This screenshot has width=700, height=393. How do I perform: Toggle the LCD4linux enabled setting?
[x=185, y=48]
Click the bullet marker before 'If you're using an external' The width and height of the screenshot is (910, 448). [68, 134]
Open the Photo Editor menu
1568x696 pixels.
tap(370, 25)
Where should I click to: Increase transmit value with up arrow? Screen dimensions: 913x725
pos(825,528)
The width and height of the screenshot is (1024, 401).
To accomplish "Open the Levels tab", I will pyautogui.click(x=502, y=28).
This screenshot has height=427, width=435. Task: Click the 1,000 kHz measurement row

__________

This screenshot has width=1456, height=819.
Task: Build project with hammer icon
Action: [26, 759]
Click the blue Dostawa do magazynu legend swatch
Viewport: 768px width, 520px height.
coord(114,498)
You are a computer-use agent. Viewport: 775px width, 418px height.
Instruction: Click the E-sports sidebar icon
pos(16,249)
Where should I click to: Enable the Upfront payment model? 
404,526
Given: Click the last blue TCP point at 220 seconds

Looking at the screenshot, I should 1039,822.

__________

Output everything from the line containing "You are a computer-use" down to the line containing "Looking at the screenshot, I should 1039,822." as a JSON list of strings, one string per line, with blank lines omitted.

[
  "You are a computer-use agent. Viewport: 775px width, 418px height.",
  "Instruction: Click the E-sports sidebar icon",
  "pos(16,249)",
  "Where should I click to: Enable the Upfront payment model? ",
  "404,526",
  "Given: Click the last blue TCP point at 220 seconds",
  "Looking at the screenshot, I should 1039,822."
]